“You must have been warned against letting the golden hours slip by; but some of them are golden only because we let them slip by.”
I’m trying to wrap my mind around time right now. I think we all struggle with it’s passing.
I work a few hours a week, and sleep a few hours a night, so where are all those other hours supposedly in the day? My time in Spain is not slipping by, it’s freaking bolting like a sorostitute from a frat house…..
Time is (my) life. I wonder if I’m young. I wonder if i’ll be happy staying in Spain, or just as happy going home and never eating ham wrapped in ham again.
This time last year I was starting my “adventure” of student teaching. I was anxious, excited, nervous, and always jealous of the people on my campus that were still real students.
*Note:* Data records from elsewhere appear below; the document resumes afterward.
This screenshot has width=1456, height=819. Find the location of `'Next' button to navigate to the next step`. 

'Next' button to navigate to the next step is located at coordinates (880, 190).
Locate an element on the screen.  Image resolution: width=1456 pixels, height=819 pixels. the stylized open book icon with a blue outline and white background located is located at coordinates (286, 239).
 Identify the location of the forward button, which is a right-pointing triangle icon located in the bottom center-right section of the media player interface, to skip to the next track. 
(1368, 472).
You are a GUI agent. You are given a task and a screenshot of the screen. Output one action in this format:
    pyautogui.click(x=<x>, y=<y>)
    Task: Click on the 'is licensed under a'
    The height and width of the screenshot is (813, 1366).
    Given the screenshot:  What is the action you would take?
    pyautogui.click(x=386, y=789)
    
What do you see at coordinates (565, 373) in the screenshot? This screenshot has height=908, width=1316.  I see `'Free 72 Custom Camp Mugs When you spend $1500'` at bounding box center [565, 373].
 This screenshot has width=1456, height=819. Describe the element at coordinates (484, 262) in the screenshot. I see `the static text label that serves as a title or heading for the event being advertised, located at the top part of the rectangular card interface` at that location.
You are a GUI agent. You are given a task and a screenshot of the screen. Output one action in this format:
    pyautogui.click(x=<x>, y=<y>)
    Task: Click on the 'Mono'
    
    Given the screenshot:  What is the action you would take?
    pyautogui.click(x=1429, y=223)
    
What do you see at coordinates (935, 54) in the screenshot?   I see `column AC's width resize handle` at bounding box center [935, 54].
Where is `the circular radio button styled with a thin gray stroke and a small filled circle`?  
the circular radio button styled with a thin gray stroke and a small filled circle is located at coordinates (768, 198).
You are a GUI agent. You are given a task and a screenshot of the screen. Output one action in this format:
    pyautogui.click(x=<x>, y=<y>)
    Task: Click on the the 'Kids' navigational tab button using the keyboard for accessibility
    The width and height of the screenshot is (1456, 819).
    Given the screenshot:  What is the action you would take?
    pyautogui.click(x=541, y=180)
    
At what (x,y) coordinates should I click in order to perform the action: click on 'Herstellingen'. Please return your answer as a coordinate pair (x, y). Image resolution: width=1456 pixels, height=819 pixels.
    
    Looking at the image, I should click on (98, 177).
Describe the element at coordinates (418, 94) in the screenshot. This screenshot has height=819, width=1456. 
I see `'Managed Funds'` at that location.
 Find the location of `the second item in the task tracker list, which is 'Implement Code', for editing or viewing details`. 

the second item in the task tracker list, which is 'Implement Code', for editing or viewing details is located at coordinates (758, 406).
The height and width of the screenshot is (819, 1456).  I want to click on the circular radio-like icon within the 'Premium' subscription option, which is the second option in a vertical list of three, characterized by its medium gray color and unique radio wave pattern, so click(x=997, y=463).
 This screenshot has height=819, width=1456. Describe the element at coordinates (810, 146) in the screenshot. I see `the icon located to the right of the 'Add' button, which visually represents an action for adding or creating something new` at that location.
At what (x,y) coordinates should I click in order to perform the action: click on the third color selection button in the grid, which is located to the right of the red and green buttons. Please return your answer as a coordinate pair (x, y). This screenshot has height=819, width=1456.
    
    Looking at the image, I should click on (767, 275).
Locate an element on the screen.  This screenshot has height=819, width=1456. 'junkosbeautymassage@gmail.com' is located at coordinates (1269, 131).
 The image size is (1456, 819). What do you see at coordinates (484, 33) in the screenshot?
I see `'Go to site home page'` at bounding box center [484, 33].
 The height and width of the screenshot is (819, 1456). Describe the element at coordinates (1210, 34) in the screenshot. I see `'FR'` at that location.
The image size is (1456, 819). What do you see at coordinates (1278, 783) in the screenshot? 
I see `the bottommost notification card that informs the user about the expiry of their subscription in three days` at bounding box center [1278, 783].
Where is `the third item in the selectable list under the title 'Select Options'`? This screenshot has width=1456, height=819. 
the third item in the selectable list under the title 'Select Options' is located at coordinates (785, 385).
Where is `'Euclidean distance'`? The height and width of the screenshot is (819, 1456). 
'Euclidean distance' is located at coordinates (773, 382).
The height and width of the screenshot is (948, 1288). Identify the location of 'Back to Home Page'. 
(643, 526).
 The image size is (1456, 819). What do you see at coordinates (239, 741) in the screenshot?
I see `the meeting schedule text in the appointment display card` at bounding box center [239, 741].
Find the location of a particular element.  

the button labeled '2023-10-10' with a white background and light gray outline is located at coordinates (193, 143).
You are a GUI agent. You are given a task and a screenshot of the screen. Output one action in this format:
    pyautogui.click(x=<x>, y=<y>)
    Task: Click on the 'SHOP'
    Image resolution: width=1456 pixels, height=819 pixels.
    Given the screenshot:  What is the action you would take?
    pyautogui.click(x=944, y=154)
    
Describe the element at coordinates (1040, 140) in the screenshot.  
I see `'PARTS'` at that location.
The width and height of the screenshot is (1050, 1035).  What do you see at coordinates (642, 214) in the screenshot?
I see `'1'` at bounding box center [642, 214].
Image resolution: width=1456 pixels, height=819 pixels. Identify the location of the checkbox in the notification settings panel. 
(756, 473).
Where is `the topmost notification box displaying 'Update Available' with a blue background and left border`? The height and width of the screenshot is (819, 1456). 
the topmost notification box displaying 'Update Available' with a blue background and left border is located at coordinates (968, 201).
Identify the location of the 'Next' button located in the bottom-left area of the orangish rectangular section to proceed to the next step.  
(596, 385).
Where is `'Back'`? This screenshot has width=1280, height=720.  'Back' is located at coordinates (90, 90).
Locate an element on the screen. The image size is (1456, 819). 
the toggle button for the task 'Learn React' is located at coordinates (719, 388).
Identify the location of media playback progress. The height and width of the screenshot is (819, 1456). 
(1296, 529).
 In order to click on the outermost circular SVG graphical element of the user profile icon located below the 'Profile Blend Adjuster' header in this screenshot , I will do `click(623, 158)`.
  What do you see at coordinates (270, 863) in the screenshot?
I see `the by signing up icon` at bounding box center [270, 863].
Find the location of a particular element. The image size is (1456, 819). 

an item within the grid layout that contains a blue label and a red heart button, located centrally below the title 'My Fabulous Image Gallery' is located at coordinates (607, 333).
I was waking up everyday at 5 a.m or earlier and going to bed at midnight (I block out times that were any later).
That is what I’d be going back to (more or less). “Real” life.
But other great things happened in 2011 also.
I realized I could teach
AND love it
I had an amazing summer
My friends grew up and got jobs and apartments
I went to Spain
I did other things of course, like nanny for the cutest boy EVER, go to cubs and sox games, hit up the farmers market with my parents, lost all the weight I gained from celebrating my graduation (yikes)…..
When planning a lesson, you try to work from back to front. I want my students to tell me about how they celebrated New Years. What do they need to know to tell me that? Past tense, some holiday vocabulary. la di da.
Some people live trying to think about what would go on their epitaph. Would mine say World traveler or am I done with that phase? Do I want it to say that? Maybe mother? Teacher? Friend? Lived life to the fullest?
Maybe I’m young, and maybe I’m not, but I sure am confused. Here are my top two comforts on life, success and time; this video, and the Abe Lincoln quote.
“The best thing about the future is that it comes one day at a time.”